Thanks for your helpful response, Ruben. I've also had a hard time figuring out what the Federal Vision is (particularly with what Wilson writes because he puts a mask over it) and your explanation cleared up a lot on how FVists depart from a Reformed understanding of the Covenant of Grace to a works based righteousness.

Reactions: Informative 1


----------



## J. Dean (Jul 13, 2012)

Martin, Ruben: can you two get together and rewrite the tax code? 

Seriously, though, I noted the part on the sacraments. Are they saying one is saved by partaking in the sacraments a la Rome?


----------



## TylerRay (Jul 13, 2012)

As an ex-Federal Visionist, I can recommend this series by Guy Waters and Joey Pipa as being fair to the arguments of the Federal Vision folks, and showing the flaws in their theology and the important ramifications of those flaws.

Analyzing the Federal Vision Series - SermonAudio.com

Doug Wilson, by the way, is the most difficult to pin down of all the Federal Visionists. His usual way of speaking is to use all the right words, and define them in significantly different ways than the historic Reformed faith.


----------



## arielann81 (Jul 13, 2012)

I just want to say that I really appreciate the PB and all the members here. I actually asked this question this week myself and then I find a post about it a few days later. I benefited from your responses and will research more with the links provided. The PB has been a valuable resource for me since becoming reformed in summer 2011. I think its a safe place to ask questions and find issues explained from all perspectives. You guys rock!


----------



## PuritanCovenanter (Jul 13, 2012)

reformed_vanilla said:


> So Martin, are they essentially saying that all covenants are covenants of grace, and defining covenants of grace as what a confessionalist would call a covenant of works, or am I completely on the wrong track?

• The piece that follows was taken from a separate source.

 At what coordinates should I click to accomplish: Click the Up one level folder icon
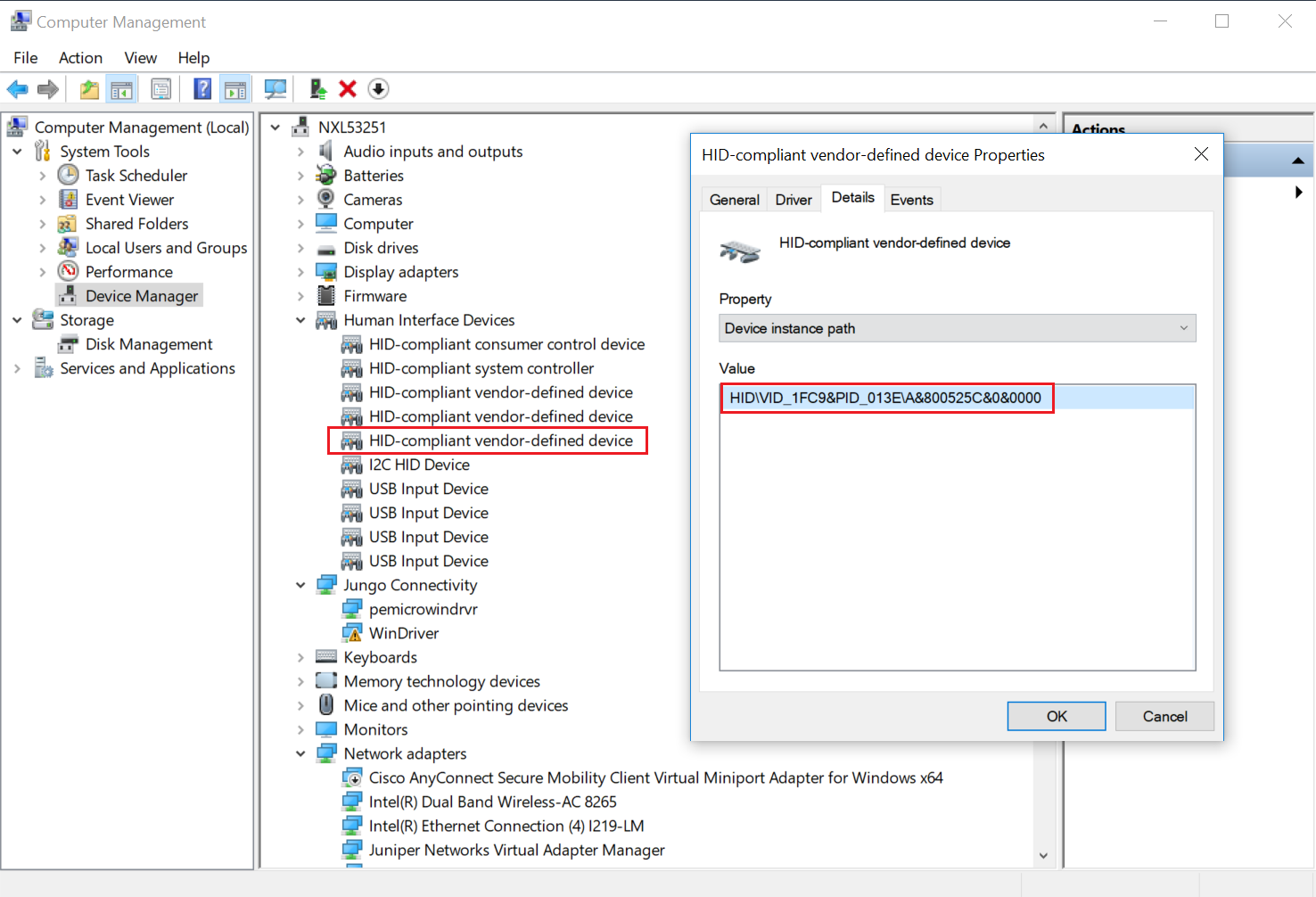pos(89,89)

It is all one Covenant of Grace. The Covenant of Works is a gracious Covenant. The discussion can get very complicated because the way things are defined are not necessarily being used in their historical understanding. God was gracious in condescending to his creature Adam. But that doesn't mean that the prelapsarian covenant (the Covenant of Works) was a gracious Covenant as the Covenant of Grace is. Some want to redefine things and it gets a little confusing because of how these terms are used. I believe most of the adherents to the Federal Vision camp are Mono-covenantalists. There is just one over arching Covenant of Grace according to their view instead of the biblical bi-Covenantal view that the Bible teaches.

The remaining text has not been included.